1) glikogen di otot: digunakan untuk kepentingan membuahkan energi.

2) Glikogen di hati: dijalankan untuk menjaga kandungan gula didalam darah pada saat jeda saat makan.

Glikogen didalam hati bakal diglikogenolisis disaat kamu berpuasa. Glikogen didalam otot hanya bakal mengalami glikogenolisis setelah seseorang laksanakan olahraga yang berat dan lama.

Oleh sebab itu, disaat sudah berbuka, jangan lupa untuk konsumsi karbohidrat yang cukup, ya. Kalau tidak, sistem glikogenolisis bakal terjadi secara terus-menerus, lho. Hal ini beresiko sebab sanggup memicu rusaknya pada organ hati.

Jadi, tahu, kan, kegunaan konsumsi karbohidrat disaat sahur dan berbuka?

Lemak

Selain beroleh daya melalui glikogenolisis, tubuh juga mendapat alternatif daya berasal dari lemak yang ada didalam tubuh.
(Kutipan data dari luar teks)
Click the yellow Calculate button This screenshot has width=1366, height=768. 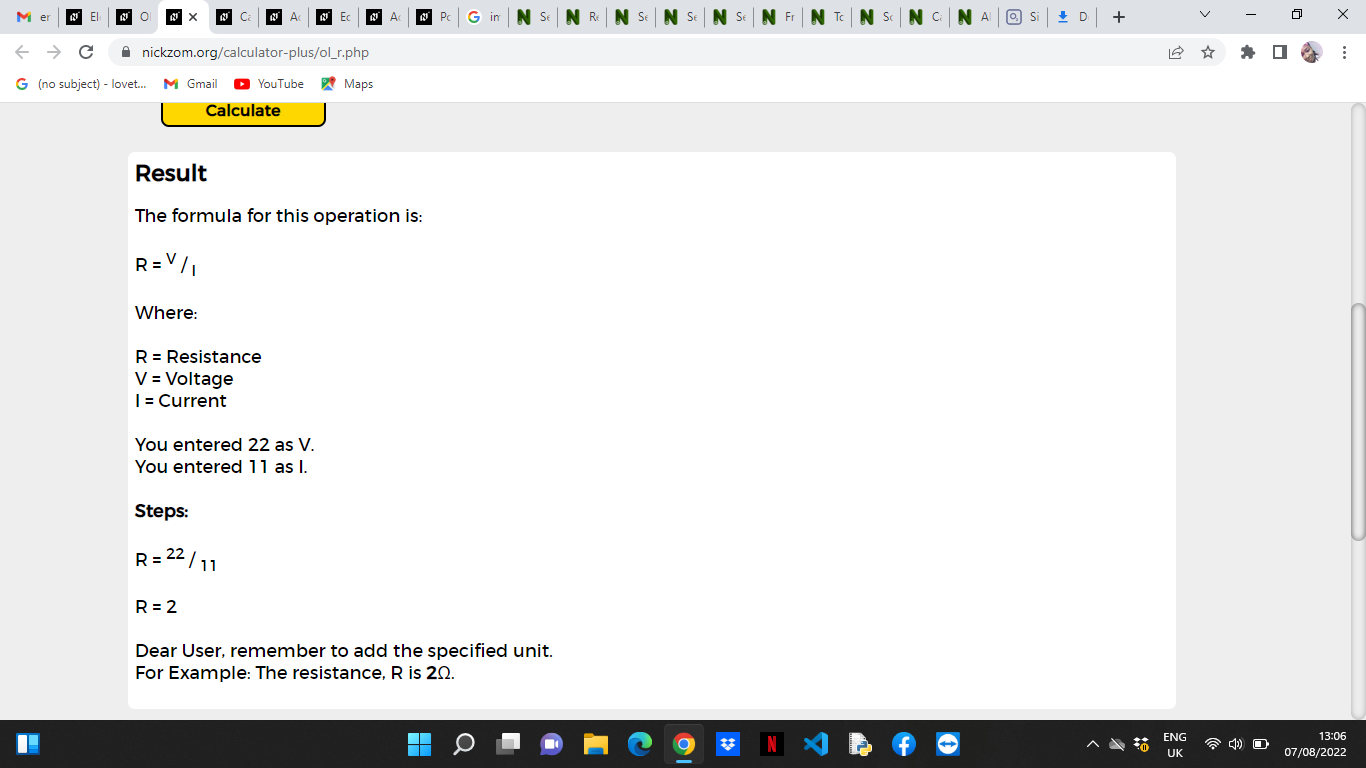pos(243,112)
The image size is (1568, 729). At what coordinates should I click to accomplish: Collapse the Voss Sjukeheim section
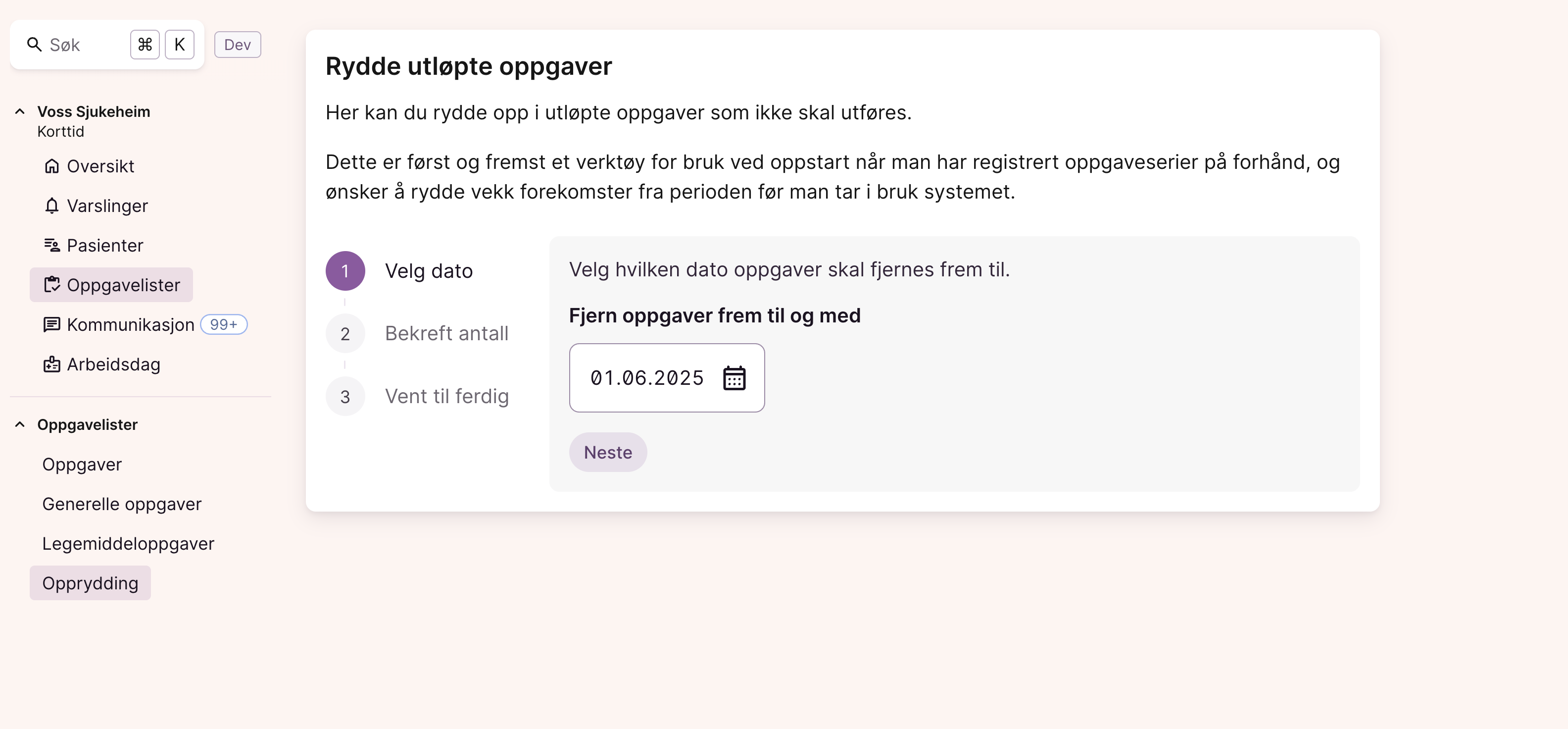[20, 111]
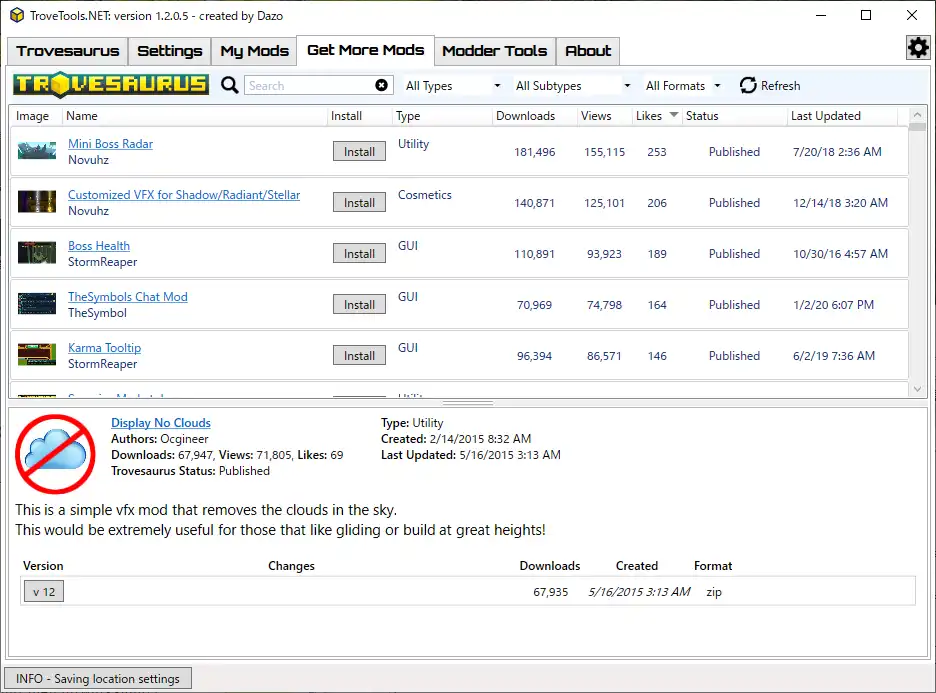Screen dimensions: 936x693
Task: Sort mods by Last Updated column
Action: [824, 115]
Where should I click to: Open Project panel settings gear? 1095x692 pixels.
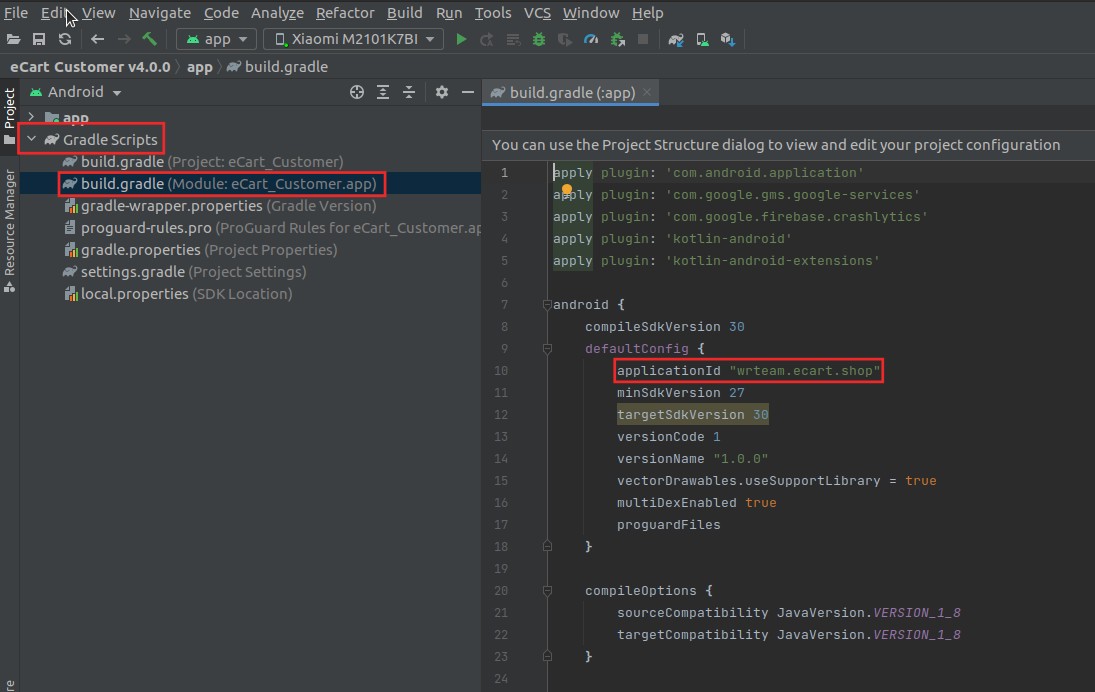(442, 91)
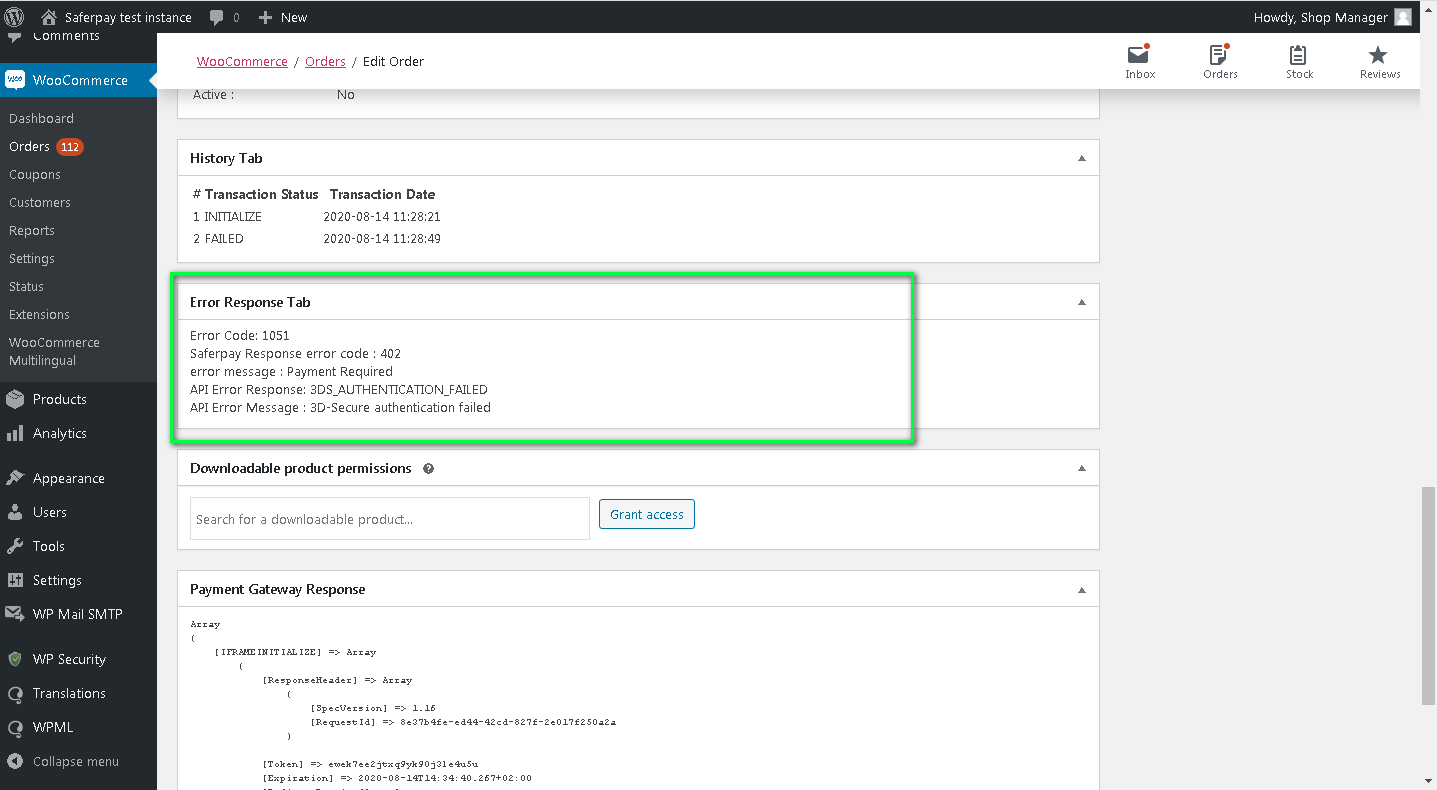Open the Analytics sidebar menu
Viewport: 1437px width, 790px height.
(59, 433)
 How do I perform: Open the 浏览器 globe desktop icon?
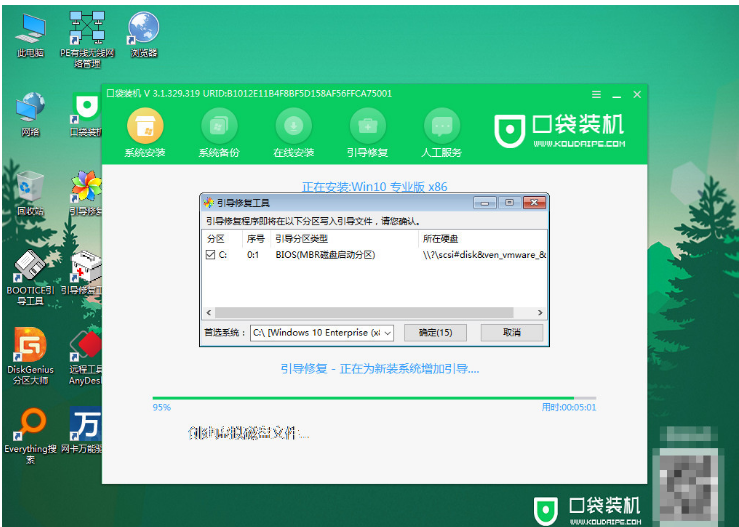click(x=144, y=34)
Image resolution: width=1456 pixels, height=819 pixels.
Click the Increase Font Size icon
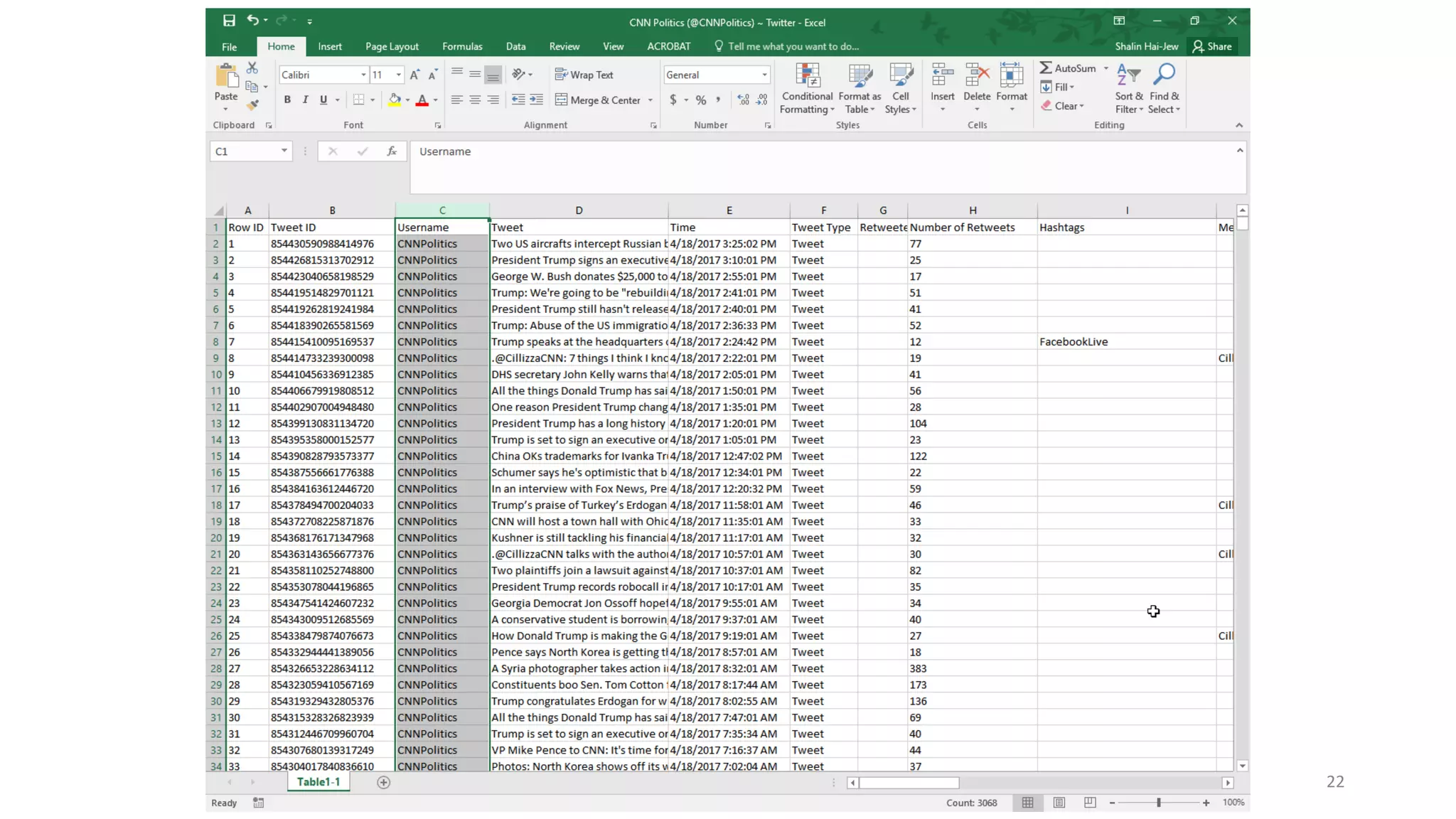414,75
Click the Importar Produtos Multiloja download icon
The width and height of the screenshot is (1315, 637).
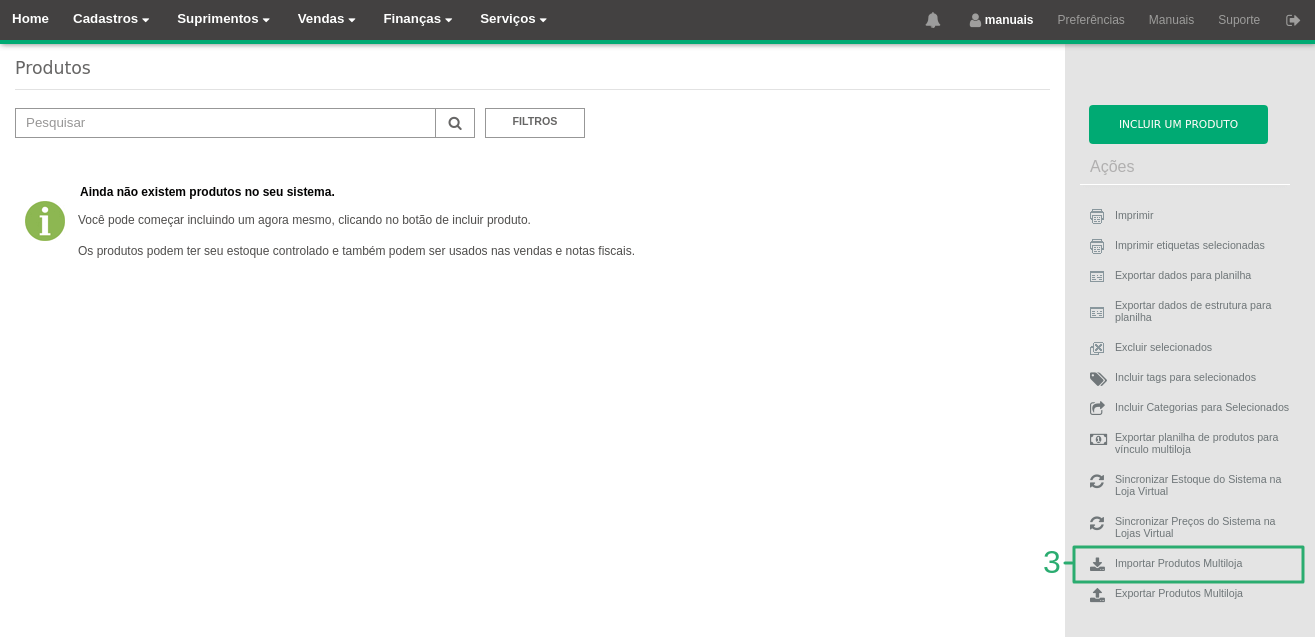1097,564
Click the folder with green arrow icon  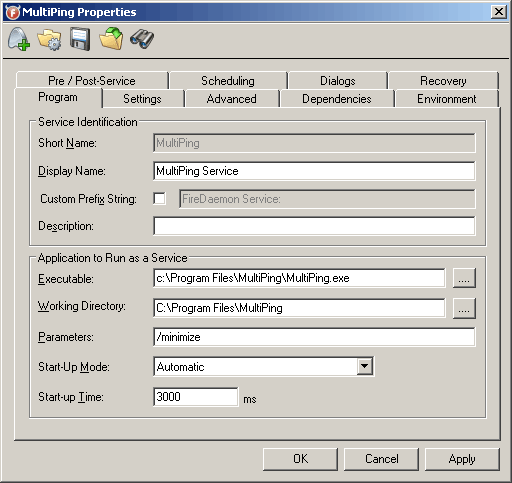point(111,39)

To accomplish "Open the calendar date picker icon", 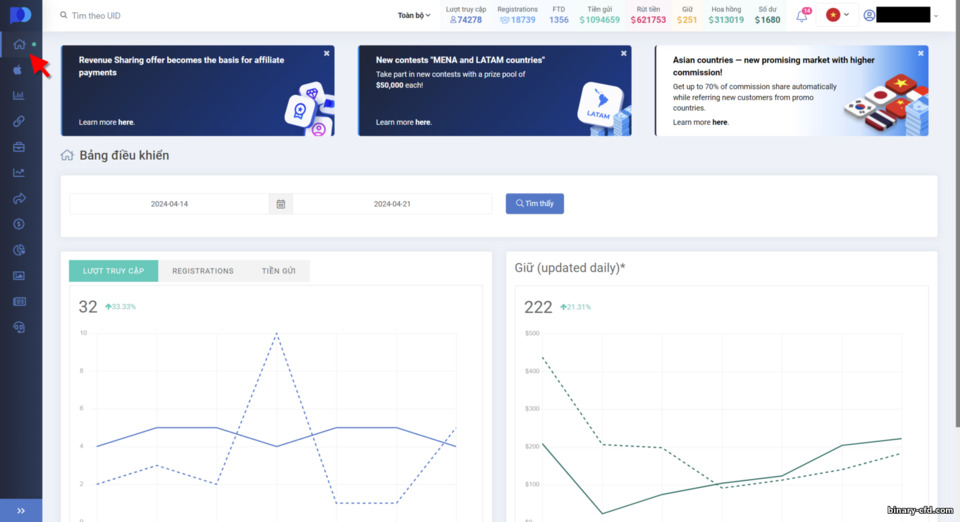I will point(280,204).
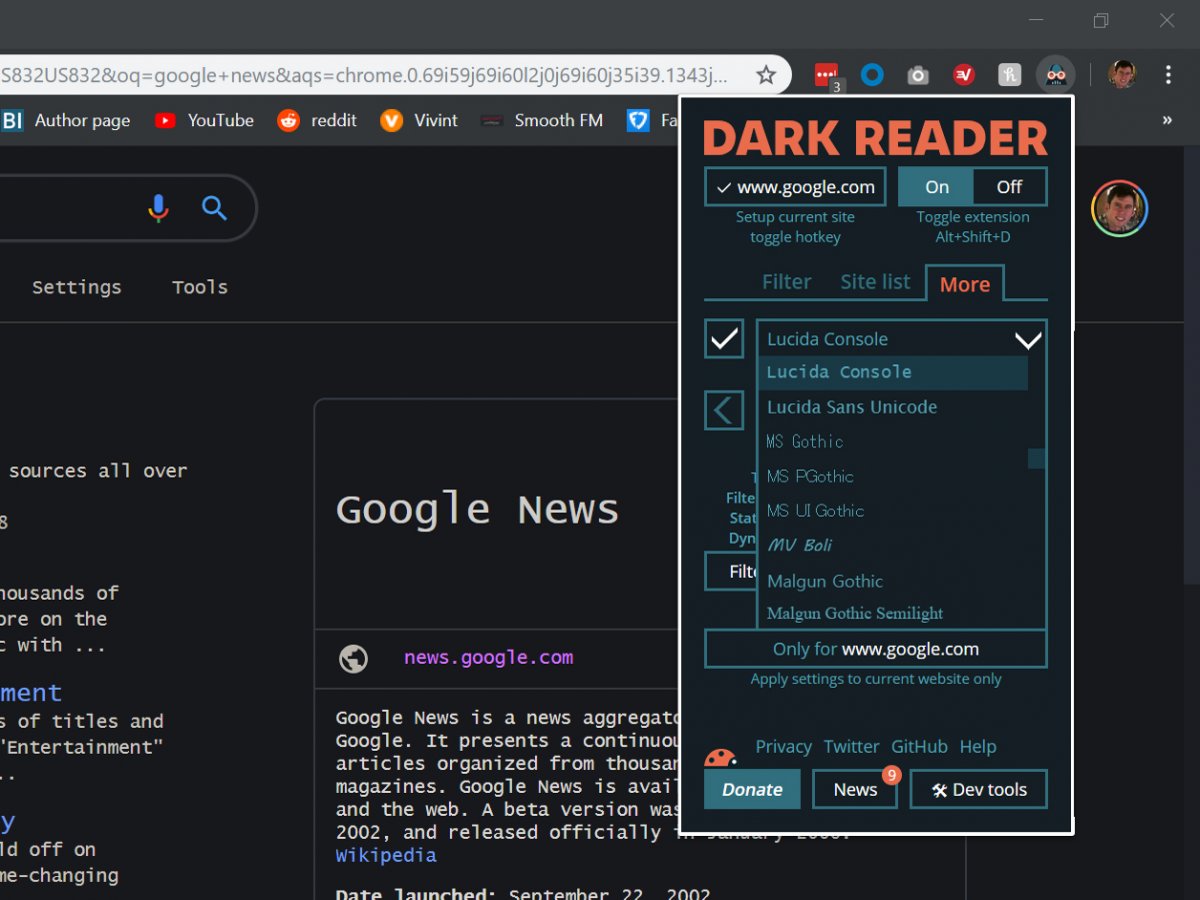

Pemecahan atau katabolisme lemak dimulai saat lemak berada di didalam sistem pencernaan makanan. Lemak bakal dipecah menjadi asam lemak dan gliserol. Dari ke dua senyawa tersebut, asam lemak punya kandungan sebagian besar energi, lebih kurang 95% dan gliserol 5%.

Untuk sanggup membuahkan daya yang kamu butuhkan, asam lemak bakal mengalami oksidasi yang terjadi di didalam mitokondria, sedangkan gliserol dirombak secara glikolisis. Setelah berada di didalam mitokondria, asam lemak bakal mengalami oksidasi untuk membuahkan energi. Jadi, jangan sampai nih kamu menghalau lemak berasal dari menu makanan sahur dan membuka kamu.

Protein

Protein terdiri berasal dari sebagian asam amino. Asam amino bakal diolah menjadi daya disaat tubuh kekurangan karbohidrat atau memiliki kelebihan asam amino. Meski begitu, tidak seluruh bagian asam amino bakal diserap oleh tubuh, sebagian perlu dibuang sebab beracun bagi tubuh.

Ketiga nutrisi di atas nantinya bakal “bekerjasama” untuk membentuk daya yang kamu butuhkan.

Jadi, walau tubuh kamu tidak mendapat asupan nutrisidi atas selama puasa, jangan risau bakal menjadi lemas, sebab didalam tubuh terdapat cadangan energi.